Numerical calculations

We employed the finite-difference time-domain (FDTD) method to simulate the optical response of microstructures with varying size. The modeled structures were subwavelength cylindrical rods made of high-impedance silicon (refractive index of 3.45), illuminated by a linearly x-polarized plane wave at 0.85 THz. The Si substrate thickness was set to 760 µm, and the height of each rod was fixed at 240 µm. The diameter of the microstructures was varied from 30 µm to 90 µm in 300 nm increments. Periodic boundary conditions were applied in the x and y directions with a unit cell period of 100 µm to model an infinite array. Along the z-direction, a perfectly matched layer (PML) was employed to absorb outgoing waves and eliminate artificial reflections. To characterize the optical response, a point monitor was placed to record the transmitted wave phase, while a planar field positioned above the silicon rods captured the transmission intensity. By analyzing both phase and transmittance, a comprehensive insight into how rod’s size interact with the incident terahertz waves were gained.

Training of the AI D2NN

The numerical model of the proposed AI D2NN was deployed on a computer for training. The hardware configuration includes an NVIDIA GeForce RTX 4060 GPU and an Intel® Xeon® Gold 6248 R CPU. The software environment utilized Python 3.8.17 and PyTorch 2.0.1+cu117.

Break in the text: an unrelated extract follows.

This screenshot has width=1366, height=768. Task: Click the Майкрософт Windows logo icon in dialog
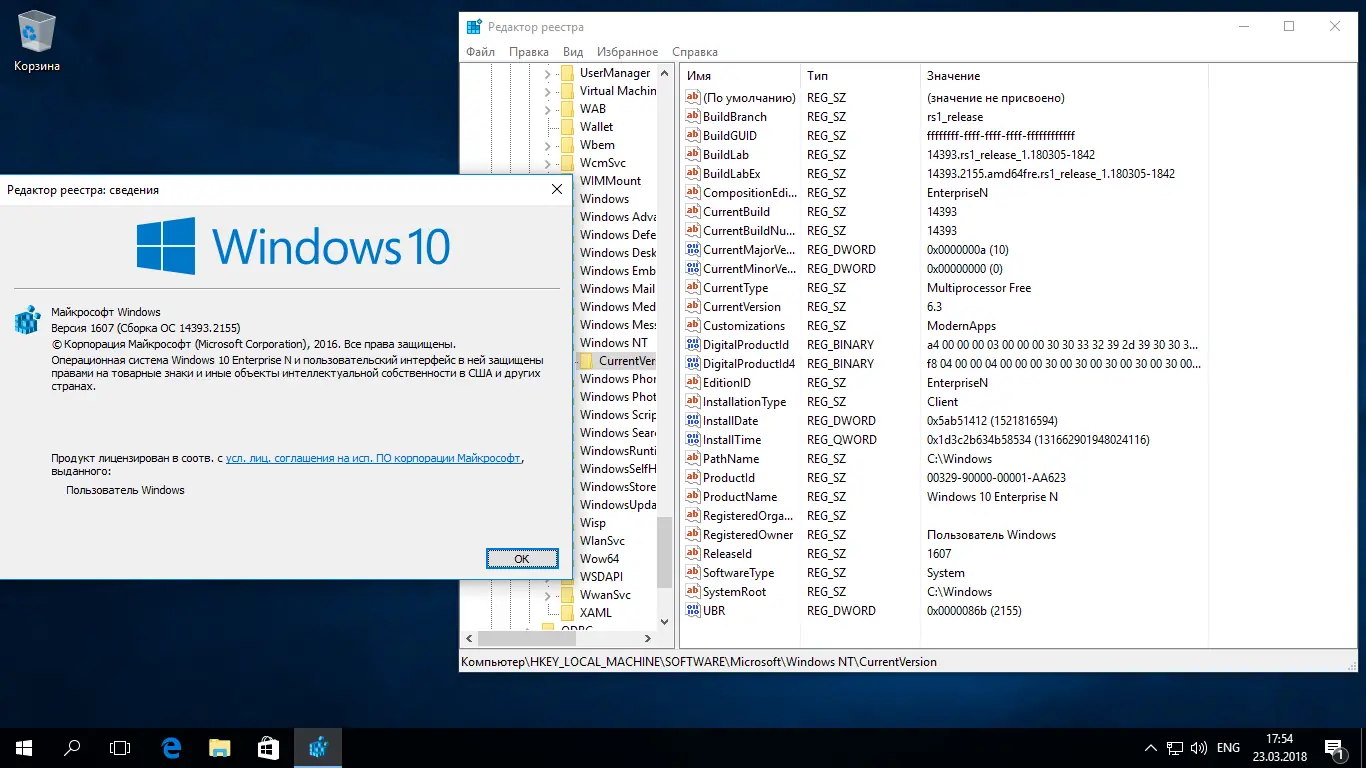(x=26, y=320)
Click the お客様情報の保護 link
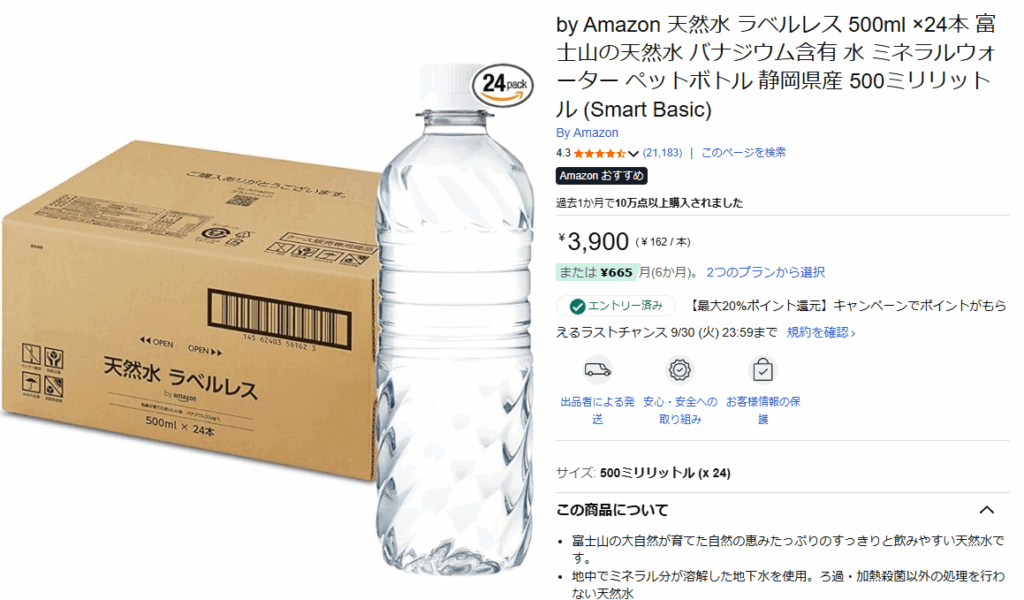The width and height of the screenshot is (1024, 600). (x=763, y=410)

A dataset consisting of 40,000 handwritten digit images and interference images was used for training, with a batch size of 8 and a learning rate of 0.01. During training, the Mean Squared Error (MSE) loss function and the Pearson Correlation Coefficient (PCC) was selected to calculate loss values, these metrics are commonly used for target classification and imaging quality assessment in machine learning task. The Adam optimizer was employed to fine-tune the phase parameters of each layer based on the computed gradients. Above process is repeated many times until the network converged.

Experimental setup

The AI D2NN was experimentally implemented within a terahertz time-domain spectroscopy (THz-TDS) system. Femtosecond laser pulses were split into pump and probe paths: the pump beam generates terahertz radiation, while the probe beam was used to record the transmitted terahertz waveform after passing through the network. A CCD electro-optic sampling system (MER-531-20GM-P) was employed to scan the terahertz pulses, enabling the Fourier transformation of the recorded time-domain signals to obtain their spectral components in the frequency domain. To produce an ideal input intensity profile, a stainless-steel mask was used to block portions of the terahertz beam, creating a customized spatial intensity distribution. The custom 3D-printed holder (printer model: JG-A240, fabrication accuracy: 100 µm) ensured precise alignment and interlayer spacing between the mask and diffractive layers.